Saved data entries

──────────────────────────────

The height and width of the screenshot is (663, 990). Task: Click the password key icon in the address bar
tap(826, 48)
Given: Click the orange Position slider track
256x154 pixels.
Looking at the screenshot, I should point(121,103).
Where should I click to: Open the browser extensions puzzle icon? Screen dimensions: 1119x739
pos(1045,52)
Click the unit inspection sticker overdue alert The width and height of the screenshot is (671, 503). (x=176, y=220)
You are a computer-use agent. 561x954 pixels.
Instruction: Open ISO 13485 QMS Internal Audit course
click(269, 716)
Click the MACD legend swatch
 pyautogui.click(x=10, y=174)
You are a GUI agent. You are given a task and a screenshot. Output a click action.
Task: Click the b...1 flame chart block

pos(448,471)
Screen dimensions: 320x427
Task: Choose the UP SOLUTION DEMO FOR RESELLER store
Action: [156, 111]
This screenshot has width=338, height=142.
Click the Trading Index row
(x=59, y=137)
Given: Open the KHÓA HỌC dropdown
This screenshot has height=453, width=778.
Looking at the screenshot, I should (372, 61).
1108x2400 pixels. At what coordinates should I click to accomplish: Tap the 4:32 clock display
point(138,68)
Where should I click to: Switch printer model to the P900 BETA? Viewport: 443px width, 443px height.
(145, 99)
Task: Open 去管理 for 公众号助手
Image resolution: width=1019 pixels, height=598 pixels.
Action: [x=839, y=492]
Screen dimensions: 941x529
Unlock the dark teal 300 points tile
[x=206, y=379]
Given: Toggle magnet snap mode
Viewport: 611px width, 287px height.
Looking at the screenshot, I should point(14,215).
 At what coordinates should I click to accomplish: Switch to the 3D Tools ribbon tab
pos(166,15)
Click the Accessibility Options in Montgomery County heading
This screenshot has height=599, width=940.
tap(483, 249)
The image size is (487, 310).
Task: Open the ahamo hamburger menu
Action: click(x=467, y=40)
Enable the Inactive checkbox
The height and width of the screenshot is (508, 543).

──────────────────────────────

• Instructions to follow
Your answer must be the records themselves, output again exactly.

• Response to the exercise
The height and width of the screenshot is (663, 990). Task: Click the password key icon in the address bar
tap(826, 48)
Given: Click the orange Position slider track
256x154 pixels.
Looking at the screenshot, I should point(121,103).
Where should I click to: Open the browser extensions puzzle icon? Screen dimensions: 1119x739
pos(1045,52)
Click the unit inspection sticker overdue alert The width and height of the screenshot is (671, 503). (x=176, y=220)
You are a computer-use agent. 561x954 pixels.
Instruction: Open ISO 13485 QMS Internal Audit course
click(269, 716)
Click the MACD legend swatch
 pyautogui.click(x=10, y=174)
You are a GUI agent. You are given a task and a screenshot. Output a click action.
Task: Click the b...1 flame chart block

pos(448,471)
Screen dimensions: 320x427
Task: Choose the UP SOLUTION DEMO FOR RESELLER store
Action: [156, 111]
This screenshot has width=338, height=142.
Click the Trading Index row
(x=59, y=137)
Given: Open the KHÓA HỌC dropdown
This screenshot has height=453, width=778.
Looking at the screenshot, I should (372, 61).
1108x2400 pixels. At what coordinates should I click to accomplish: Tap the 4:32 clock display
point(138,68)
Where should I click to: Switch printer model to the P900 BETA? Viewport: 443px width, 443px height.
(145, 99)
Task: Open 去管理 for 公众号助手
Image resolution: width=1019 pixels, height=598 pixels.
Action: [x=839, y=492]
Screen dimensions: 941x529
Unlock the dark teal 300 points tile
[x=206, y=379]
Given: Toggle magnet snap mode
Viewport: 611px width, 287px height.
Looking at the screenshot, I should point(14,215).
 At what coordinates should I click to accomplish: Switch to the 3D Tools ribbon tab
pos(166,15)
Click the Accessibility Options in Montgomery County heading
This screenshot has height=599, width=940.
tap(483, 249)
The image size is (487, 310).
Task: Open the ahamo hamburger menu
Action: click(x=467, y=40)
Enable the Inactive checkbox
The height and width of the screenshot is (508, 543).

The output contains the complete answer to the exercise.